In order to explore the differences in biological processes between high and low risk groups, GSVA enrichment analysis was performed using “GSVA” R packages. The results showed that the activities of pathways associated with cell proliferation, such as cell cycle, mismatch repair and homologous recombination, etc., were significantly increased in the high-risk group. During cell cycle progression, many regulators may be closely related to the early steps of carcinogenesis [43]. Radiation-resistant cancer cells can protect themselves by boosting their DNA-repair response [44, 45]. This further suggests that ARG has a broad regulatory mechanism on HCC progression.

Nomogram can be used to predict disease risk or prognosis by combining multiple indicators [14, 46]. A study showed that a nomogram combining clinical radiological risk factors and radiological features from hepatobiliary phase images could better predict the individualized risk of microvascular invasion of HCC patients [47]. Patients with high nomogram score were indicated for more aggressive treatment [48]. In this study, a nomogram that included risk score and other clinical features was constructed. The calibration curves showed good agreement between actual and predicted survival.

However, this experiment also has some limitations. First, the results of this experiment are obtained based on public datasets. Therefore, a large number of clinical samples need to be collected for validation. Second, the underlying molecular mechanisms revealed by this experiment need further study.

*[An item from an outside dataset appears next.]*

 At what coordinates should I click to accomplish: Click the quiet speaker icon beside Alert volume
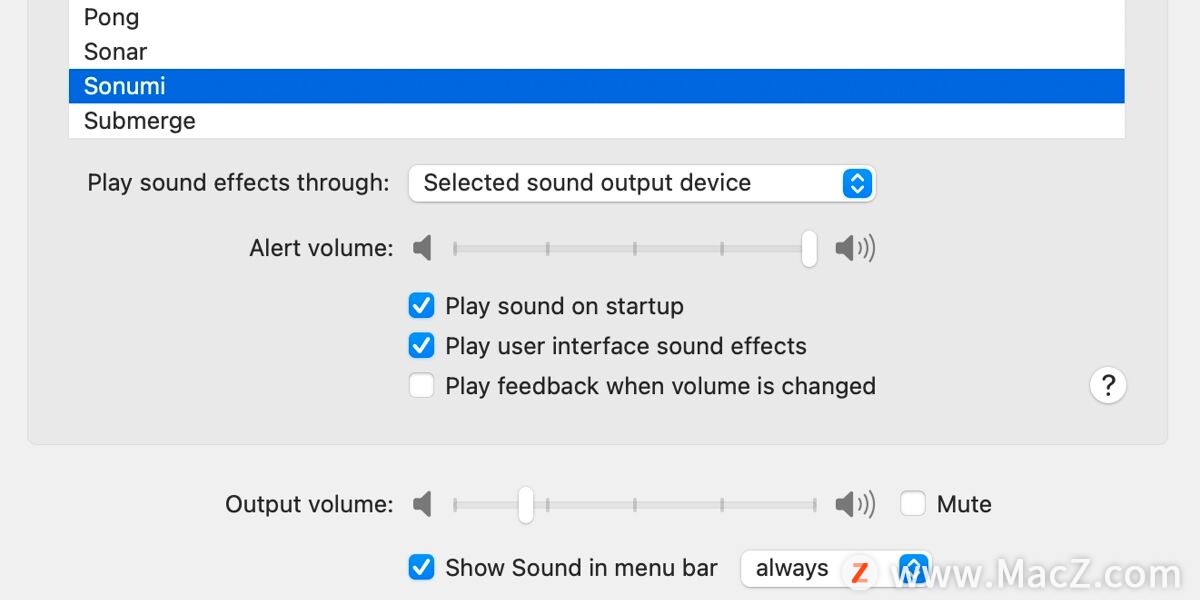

In conclusion, we constructed a prognostic signature comprising nine ARGs that could be used as a potential prognostic factor for HCC and help in clinical decision making for individualized treatment. The characteristics of TIME cell infiltration, the expression of immune checkpoint expression, and the relationship between immune cells and risk score were also analyzed, which provided important ideas for further understanding the immunotherapy for HCC.